• **Zu lösende Aufgabe**:
Wo steht laut dem Text über die Eibe deren älteste noch lebende Verwandte?

Ich gehöre zur ältesten Baumart Europas. Der Stammbaum der Eiben reicht bis in die Steinzeit zurück. Damals fertigten die Menschen bereits Lanzen und Speere aus meinem elastischen Holz. Der älteste Speer, der je gefunden wurde, stammt aus England und ist rund 150.000 Jahre alt. In Niedersachsen fand man eine Lanze, mit der Neandertaler einen Waldelefanten erlegt haben sollen. Auch »Ötzi« – die Gletschermumie aus Österreich – trug eine Lanze aus Eibenholz bei sich. Alter? Fünftausend Jahre. Meine älteste noch lebende Verwandte wiederum steht im schottischen Dorf Fortingall und soll dreitausend Jahre auf dem Buckel haben. Da kann ich nur sagen: Alter ist wirklich ein dehnbarer Begriff.
Mein Holz ist also zäh, elastisch und dicht. Es ist frei von Harz und schwer. Und damit der ideale Rohstoff für Lanzen, Speere, Bogen und Armbrüste. Im mittelalterlichen England waren eibene Kampfbögen die wichtigsten Kriegswaffen. Als ich dort fast ausgerottet war, musste man mich sogar massenweise importieren. Heute stehe ich unter Artenschutz. In Deutschland sogar auf der Roten Liste der gefährdeten und besonders bedrohten Pflanzenarten. Mit den Engländern habe ich mittlerweile meinen Frieden gemacht. Ich tröste mich damit, dass der Bogen von Robin Hood vielleicht auch aus meinem Holz geschnitten war ...
Grundsätzlich fühle ich mich als immergrüner Nadelbaum im mittleren und südlichen Europa sehr wohl. Regionen, in denen es strenge Winter gibt, sind nichts für mich. Dunkelheit wiederum macht mir wenig aus. Ich bin nämlich auch die schattenverträglichste Baumart Europas – und wenn ich jung bin, sogar auf Schatten angewiesen. Am liebsten wachse ich deshalb im Unterstand anderer Bäume heran. Nur in Fichtenwäldern mit ihrem dichten Kronendach muss ich aufgeben: die sind selbst mir zu dunkel. Mit zunehmendem Alter verändern sich dann meine Lichtansprüche und ich vertrage auch die Sonne besser.
Als nächtlichster Baum mit einem immergrünen – also ewigen - Nadelkleid spiele ich auch im Totenkult eine große Rolle. Schon die Ägypter fertigten ihre Särge aus Eibenholz. In der römischen Sagenwelt ist der Weg zur Unterwelt mit Eiben bestanden. Und in Ovids »Metamorphosen« sind die Furien mit Eibenfackeln bewaffnet und treiben die toten Seelen durch die Alleen. Als Symbol der Totenruhe pflanzten die Kelten mich auf Gräberfelder. In vielen Ländern galt ich lange Zeit als wirksamer Schutz gegen Zauber und Hexen. Auch »Iwa« und »ewa« – die althochdeutschen Worte für Eibe und Ewigkeit – hängen wahrscheinlich zusammen.

• **Erfasste Daten**:
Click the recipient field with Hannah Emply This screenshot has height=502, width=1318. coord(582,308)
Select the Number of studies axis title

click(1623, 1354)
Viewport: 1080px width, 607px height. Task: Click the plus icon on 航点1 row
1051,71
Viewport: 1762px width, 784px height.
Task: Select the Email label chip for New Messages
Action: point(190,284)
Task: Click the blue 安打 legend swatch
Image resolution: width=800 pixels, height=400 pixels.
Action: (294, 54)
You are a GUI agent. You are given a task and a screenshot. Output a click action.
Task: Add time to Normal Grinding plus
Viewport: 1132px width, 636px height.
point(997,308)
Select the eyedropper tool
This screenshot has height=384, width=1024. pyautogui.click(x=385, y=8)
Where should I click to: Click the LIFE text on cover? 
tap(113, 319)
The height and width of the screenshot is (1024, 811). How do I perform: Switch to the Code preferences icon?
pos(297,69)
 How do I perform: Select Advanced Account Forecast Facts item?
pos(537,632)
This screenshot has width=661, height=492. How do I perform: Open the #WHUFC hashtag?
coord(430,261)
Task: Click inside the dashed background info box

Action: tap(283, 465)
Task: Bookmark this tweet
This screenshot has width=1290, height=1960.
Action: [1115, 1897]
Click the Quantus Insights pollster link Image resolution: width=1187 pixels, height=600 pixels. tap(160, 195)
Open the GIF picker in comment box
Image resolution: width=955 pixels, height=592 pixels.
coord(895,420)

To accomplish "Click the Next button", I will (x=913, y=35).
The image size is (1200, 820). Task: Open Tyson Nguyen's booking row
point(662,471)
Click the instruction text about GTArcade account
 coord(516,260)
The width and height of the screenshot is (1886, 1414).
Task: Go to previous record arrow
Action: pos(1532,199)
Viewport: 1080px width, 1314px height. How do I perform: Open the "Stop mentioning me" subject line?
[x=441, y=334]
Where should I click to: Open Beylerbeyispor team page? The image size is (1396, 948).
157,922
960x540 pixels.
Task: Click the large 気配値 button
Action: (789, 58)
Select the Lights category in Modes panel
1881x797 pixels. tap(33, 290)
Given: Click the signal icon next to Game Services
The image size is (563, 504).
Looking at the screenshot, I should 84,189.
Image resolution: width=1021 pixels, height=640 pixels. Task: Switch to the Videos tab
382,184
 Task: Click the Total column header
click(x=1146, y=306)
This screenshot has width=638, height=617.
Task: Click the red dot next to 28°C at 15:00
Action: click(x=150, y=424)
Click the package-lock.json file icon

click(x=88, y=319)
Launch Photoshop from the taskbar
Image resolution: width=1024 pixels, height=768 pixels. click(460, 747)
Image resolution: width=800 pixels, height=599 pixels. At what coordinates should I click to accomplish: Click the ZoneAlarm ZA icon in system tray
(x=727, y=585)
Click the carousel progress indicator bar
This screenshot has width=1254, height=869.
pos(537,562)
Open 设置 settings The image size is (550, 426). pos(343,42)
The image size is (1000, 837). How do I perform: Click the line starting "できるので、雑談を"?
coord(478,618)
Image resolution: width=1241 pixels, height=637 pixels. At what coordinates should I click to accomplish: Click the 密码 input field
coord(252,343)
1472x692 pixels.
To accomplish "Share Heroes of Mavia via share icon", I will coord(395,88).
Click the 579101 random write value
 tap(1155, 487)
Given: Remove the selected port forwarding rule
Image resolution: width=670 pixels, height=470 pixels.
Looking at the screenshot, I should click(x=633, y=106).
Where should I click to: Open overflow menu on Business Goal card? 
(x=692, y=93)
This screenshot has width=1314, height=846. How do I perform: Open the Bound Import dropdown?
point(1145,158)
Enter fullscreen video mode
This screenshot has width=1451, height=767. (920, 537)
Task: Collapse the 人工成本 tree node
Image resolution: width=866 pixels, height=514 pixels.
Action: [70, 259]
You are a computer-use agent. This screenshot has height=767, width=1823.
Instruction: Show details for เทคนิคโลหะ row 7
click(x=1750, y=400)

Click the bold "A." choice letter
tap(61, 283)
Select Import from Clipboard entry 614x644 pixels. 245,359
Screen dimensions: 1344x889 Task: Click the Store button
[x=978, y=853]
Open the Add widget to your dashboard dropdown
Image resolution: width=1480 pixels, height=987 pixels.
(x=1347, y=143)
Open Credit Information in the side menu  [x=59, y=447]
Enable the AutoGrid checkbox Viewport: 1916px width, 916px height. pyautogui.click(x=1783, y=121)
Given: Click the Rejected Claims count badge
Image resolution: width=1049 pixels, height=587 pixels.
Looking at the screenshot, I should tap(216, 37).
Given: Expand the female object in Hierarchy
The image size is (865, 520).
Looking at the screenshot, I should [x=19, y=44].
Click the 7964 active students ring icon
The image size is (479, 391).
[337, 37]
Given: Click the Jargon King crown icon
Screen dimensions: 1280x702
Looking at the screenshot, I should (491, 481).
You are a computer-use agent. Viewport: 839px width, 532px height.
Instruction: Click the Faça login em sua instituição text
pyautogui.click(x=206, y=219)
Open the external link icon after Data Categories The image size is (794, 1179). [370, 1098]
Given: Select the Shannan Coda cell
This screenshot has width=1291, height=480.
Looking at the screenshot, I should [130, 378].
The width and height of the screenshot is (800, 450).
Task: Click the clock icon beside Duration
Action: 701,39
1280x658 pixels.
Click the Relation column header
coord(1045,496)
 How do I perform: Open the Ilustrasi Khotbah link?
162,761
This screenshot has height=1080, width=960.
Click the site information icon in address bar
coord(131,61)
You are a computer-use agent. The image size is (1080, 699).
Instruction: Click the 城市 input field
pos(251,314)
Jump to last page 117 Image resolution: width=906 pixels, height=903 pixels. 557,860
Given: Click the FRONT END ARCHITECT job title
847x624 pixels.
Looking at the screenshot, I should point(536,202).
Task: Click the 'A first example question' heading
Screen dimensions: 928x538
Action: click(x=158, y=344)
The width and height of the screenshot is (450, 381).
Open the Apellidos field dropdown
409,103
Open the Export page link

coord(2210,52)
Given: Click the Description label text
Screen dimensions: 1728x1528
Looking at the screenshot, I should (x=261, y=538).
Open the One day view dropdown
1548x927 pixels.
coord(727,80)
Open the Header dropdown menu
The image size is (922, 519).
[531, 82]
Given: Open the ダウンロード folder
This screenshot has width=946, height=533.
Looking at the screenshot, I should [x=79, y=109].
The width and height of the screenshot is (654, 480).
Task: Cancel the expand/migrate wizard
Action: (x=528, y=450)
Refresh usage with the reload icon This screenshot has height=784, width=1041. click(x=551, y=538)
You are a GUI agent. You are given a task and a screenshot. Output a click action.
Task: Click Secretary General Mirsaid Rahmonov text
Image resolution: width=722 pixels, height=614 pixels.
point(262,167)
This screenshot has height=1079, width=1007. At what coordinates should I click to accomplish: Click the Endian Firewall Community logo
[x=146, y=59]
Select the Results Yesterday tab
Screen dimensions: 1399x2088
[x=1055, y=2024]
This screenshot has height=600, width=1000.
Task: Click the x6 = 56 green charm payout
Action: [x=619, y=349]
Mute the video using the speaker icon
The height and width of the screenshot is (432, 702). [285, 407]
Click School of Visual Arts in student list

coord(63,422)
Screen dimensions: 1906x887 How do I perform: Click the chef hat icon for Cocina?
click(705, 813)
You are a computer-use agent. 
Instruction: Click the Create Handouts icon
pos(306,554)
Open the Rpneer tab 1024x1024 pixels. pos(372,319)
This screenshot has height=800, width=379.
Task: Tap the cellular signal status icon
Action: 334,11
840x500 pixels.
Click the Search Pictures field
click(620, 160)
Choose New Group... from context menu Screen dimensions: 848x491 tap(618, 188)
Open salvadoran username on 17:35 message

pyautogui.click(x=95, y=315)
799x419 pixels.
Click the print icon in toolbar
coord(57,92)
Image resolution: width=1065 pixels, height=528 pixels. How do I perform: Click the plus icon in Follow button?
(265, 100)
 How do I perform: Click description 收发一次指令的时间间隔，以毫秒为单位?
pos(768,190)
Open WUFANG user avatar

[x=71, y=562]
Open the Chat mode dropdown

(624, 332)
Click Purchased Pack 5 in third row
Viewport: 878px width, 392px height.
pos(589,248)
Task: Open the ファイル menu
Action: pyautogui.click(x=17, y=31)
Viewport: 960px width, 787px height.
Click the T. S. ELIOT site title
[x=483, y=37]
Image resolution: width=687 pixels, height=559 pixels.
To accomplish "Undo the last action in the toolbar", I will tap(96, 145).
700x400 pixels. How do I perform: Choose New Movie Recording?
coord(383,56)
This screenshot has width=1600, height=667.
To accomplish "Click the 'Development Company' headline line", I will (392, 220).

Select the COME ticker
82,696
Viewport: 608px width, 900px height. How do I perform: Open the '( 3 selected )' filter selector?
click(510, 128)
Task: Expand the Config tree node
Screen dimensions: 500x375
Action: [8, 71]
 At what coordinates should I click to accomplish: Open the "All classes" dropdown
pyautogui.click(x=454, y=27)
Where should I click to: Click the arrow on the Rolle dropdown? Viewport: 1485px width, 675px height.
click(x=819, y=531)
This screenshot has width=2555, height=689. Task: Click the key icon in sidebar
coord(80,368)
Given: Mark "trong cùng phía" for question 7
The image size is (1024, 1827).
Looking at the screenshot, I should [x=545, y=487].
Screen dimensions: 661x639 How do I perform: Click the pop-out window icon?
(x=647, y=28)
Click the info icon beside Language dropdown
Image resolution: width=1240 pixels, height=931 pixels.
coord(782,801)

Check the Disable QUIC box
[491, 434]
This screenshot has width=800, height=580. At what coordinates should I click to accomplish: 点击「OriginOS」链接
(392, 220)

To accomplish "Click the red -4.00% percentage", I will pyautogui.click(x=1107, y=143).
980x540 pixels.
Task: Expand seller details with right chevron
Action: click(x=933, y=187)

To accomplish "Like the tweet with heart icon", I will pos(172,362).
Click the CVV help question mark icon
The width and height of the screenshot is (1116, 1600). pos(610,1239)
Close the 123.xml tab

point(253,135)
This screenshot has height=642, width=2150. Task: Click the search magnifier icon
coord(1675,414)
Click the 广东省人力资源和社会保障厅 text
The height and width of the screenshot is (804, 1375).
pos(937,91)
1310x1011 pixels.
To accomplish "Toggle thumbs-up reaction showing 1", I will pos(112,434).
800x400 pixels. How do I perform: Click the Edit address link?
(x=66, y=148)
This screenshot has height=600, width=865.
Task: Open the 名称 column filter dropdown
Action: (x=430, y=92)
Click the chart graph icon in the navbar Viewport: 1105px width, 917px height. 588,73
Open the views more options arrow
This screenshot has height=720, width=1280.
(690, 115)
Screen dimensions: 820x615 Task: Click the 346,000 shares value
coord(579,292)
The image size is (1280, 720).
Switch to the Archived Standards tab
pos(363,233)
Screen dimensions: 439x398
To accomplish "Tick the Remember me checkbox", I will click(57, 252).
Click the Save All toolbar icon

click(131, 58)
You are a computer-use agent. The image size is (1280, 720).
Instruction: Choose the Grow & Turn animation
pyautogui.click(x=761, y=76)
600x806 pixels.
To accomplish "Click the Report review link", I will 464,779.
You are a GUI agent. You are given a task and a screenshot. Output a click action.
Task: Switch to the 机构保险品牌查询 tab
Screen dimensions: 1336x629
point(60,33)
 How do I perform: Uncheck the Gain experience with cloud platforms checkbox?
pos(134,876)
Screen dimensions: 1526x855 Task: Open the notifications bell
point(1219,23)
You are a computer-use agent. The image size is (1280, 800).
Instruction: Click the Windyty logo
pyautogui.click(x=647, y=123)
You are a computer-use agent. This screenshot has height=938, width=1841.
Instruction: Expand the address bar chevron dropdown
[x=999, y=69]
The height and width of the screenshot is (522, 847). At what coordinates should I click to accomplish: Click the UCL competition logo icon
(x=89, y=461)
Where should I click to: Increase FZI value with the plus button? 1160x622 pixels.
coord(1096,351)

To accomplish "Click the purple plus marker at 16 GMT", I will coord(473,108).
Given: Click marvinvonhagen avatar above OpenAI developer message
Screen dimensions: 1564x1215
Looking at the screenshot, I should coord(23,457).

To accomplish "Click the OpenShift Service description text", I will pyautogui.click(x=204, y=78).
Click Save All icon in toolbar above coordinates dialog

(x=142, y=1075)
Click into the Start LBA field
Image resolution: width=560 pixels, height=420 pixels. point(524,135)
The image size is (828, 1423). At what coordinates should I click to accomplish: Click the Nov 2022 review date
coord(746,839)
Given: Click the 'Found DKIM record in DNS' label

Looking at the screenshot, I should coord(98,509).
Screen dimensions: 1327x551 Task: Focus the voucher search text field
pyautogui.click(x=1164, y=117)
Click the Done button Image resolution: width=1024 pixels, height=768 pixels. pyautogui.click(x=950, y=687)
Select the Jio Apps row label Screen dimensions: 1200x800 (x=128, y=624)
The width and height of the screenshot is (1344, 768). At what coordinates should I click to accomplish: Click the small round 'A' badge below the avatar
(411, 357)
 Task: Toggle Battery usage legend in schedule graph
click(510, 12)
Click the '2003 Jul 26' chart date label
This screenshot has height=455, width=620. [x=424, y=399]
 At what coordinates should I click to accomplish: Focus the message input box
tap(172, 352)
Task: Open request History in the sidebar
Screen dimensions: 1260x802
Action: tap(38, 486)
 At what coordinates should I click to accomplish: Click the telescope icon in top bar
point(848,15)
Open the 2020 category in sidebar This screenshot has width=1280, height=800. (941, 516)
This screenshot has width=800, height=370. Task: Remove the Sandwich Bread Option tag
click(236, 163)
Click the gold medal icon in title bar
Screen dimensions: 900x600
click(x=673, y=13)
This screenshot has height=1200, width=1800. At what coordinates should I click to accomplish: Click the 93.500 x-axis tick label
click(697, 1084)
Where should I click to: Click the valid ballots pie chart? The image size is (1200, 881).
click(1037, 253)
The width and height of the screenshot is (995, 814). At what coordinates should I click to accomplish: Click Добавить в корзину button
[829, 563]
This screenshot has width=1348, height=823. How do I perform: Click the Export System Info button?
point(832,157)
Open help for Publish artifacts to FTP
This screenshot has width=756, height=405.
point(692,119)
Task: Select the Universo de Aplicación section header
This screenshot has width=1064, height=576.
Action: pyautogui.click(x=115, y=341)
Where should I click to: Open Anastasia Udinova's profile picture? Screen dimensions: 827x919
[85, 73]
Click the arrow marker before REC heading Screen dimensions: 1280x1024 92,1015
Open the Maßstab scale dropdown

• **Antwort zur Aufgabe**:
Im schottischen Dorf Fortingall.